-- BEGIN PROVIDED TEXT --
I ran mirrorless alongside my Canon 5D and I was convinced quite quickly by being able to see the exposure and DoF and by the AF accuracy and consistency. Later I started using eye / face detect and realised that these together with being able to focus accurately and consistently anywhere in the frame (not just in the central area as with a SLR/DSLR) were real game changers. I also love the ability to manually focus very accurately to a degree not possible with any unaided optical system but of course you need the time to manually focus accurately so it's not suitable for all subjects and situations.
To misquote Cartier-Bresson, focus is is a bourgeois concept.

You don't see the final DoF in a view finder, or on a rear screen. Not unless those are the sizes you always view your pictures at. So it has as little value as using a preview button in an SLR.

Ever looked at an EVF while wearing polarised specs? Or used them under fluorescent lighting? Nasty, nasty experience. The first blacks out in portrait orientation and the second has dark bands scrolling down the frame!
-- END PROVIDED TEXT --
-- BEGIN SOURCE DATA --
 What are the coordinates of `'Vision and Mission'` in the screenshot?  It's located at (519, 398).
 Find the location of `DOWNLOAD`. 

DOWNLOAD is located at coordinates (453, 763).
-- END SOURCE DATA --
In the discussion of mirrorless cameras, why does the writer say that seeing depth of field in a viewfinder or on a rear screen has little value? Answer in one to three sentences. The material has no connection to the text.

The viewfinder or rear screen does not show the final depth of field unless pictures are always viewed at that size. So seeing it there is worth no more than using the preview button on an SLR.